→ **PROBLEM TO SOLVE**
Among the entries below, which lines include the string "Expand"? Show each one.

Collected data
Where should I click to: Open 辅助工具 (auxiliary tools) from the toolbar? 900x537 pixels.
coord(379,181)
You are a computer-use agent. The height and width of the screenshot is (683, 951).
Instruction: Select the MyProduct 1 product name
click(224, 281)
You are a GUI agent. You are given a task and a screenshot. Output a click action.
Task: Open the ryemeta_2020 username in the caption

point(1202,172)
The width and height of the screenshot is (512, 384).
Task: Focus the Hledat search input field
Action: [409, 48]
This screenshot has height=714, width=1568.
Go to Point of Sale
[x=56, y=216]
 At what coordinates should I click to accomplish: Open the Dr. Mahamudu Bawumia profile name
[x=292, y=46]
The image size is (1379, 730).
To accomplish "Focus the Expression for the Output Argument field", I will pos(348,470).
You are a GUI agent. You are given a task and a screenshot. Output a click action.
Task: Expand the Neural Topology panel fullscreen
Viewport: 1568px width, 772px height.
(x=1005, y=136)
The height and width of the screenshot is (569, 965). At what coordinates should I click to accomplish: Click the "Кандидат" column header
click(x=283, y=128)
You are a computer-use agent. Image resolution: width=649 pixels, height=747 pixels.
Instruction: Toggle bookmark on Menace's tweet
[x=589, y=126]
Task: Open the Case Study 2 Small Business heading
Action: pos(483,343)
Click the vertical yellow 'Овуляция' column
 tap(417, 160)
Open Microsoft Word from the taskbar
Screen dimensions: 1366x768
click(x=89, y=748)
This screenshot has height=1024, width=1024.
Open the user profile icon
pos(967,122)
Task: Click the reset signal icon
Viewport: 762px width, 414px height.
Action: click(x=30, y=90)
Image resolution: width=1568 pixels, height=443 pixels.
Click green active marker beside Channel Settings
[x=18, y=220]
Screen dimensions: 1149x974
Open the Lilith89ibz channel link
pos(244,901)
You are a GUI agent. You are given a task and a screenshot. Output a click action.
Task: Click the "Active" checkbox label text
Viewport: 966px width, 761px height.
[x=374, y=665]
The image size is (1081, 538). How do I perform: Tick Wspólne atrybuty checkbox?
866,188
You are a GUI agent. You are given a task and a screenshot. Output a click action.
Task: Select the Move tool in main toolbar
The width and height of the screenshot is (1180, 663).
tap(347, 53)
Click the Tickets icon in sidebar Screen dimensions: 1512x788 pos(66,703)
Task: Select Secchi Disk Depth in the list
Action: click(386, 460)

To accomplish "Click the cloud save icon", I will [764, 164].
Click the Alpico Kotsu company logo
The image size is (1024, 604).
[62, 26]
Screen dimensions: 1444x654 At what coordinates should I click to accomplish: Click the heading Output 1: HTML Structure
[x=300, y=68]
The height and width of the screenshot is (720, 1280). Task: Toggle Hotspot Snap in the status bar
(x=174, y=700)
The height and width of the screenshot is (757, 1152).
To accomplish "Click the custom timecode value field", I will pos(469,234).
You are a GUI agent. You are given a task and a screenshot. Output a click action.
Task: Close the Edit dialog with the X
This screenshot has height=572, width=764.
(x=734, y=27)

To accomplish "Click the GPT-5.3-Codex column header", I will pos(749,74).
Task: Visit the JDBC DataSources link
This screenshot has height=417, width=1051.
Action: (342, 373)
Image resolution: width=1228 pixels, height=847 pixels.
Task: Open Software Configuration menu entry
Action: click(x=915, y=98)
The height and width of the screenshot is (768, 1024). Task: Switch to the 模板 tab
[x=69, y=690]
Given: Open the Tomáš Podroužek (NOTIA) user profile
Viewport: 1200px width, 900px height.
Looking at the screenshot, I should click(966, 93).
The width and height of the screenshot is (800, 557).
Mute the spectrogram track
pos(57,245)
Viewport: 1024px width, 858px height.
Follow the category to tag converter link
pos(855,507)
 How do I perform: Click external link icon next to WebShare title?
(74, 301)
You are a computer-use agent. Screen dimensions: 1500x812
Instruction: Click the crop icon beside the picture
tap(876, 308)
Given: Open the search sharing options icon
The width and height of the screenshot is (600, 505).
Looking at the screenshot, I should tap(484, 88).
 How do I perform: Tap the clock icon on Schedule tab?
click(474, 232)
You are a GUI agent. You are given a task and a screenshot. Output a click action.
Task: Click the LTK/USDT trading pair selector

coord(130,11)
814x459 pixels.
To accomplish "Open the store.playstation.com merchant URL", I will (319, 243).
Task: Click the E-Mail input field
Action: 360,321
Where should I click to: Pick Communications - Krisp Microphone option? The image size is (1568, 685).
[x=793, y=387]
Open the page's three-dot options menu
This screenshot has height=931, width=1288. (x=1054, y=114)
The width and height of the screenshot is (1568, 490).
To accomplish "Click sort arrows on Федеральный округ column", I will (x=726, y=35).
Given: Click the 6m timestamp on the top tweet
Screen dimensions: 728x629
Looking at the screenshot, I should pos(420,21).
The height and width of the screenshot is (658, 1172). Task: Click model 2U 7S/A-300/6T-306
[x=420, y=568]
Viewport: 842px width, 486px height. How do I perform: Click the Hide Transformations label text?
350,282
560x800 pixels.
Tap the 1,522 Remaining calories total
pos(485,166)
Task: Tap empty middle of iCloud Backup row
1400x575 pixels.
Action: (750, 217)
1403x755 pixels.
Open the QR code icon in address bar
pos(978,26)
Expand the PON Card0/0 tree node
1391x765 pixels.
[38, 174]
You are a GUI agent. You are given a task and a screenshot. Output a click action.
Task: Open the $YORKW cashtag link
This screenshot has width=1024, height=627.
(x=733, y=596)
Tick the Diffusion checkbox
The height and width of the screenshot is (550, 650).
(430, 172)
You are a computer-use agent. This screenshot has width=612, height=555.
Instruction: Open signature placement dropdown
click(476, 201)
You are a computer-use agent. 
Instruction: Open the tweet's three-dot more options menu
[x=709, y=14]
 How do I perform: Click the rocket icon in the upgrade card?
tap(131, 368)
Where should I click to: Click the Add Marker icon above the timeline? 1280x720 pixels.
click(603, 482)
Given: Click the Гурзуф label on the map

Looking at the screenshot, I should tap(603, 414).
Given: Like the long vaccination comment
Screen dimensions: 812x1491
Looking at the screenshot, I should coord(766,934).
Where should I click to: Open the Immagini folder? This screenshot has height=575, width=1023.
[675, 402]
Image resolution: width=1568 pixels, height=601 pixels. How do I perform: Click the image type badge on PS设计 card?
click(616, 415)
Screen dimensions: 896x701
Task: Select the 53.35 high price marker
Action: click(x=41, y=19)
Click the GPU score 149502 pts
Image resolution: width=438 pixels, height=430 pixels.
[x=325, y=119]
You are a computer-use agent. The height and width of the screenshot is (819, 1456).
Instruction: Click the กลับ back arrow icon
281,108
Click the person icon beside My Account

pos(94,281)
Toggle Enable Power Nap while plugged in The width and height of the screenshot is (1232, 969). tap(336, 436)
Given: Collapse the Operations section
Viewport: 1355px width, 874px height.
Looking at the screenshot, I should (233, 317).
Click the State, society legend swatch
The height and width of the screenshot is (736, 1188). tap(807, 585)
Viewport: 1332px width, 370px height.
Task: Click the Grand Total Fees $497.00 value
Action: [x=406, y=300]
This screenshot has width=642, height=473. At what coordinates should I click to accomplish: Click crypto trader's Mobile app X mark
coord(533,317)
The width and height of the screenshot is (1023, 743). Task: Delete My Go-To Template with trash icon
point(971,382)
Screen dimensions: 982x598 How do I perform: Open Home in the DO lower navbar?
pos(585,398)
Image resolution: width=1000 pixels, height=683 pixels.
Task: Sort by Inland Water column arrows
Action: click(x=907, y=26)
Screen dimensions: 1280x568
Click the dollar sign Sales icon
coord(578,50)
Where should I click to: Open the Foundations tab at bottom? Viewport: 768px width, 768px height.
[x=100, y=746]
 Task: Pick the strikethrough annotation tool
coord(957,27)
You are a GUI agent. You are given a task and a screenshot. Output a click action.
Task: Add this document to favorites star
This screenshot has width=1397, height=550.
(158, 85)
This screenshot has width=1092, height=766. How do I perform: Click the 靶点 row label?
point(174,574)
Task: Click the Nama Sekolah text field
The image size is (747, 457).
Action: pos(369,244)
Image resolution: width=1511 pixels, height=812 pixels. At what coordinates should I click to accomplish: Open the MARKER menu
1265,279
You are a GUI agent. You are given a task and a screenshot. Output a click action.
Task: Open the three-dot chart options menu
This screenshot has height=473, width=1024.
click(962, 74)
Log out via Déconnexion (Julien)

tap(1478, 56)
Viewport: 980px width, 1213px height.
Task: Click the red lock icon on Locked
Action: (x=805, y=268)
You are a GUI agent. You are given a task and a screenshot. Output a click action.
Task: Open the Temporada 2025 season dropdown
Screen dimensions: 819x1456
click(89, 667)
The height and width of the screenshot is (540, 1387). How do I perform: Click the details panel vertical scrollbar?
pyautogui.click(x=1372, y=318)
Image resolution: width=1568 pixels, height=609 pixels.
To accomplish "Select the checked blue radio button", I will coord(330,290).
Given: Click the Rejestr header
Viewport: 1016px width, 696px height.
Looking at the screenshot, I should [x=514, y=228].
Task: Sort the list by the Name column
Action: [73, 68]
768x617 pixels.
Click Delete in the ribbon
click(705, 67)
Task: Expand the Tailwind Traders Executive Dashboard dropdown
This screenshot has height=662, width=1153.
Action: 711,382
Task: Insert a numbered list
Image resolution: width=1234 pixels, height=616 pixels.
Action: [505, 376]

→ **ANSWER SECTION**
Task: Expand the Neural Topology panel fullscreen
Expand the PON Card0/0 tree node
Task: Expand the Tailwind Traders Executive Dashboard dropdown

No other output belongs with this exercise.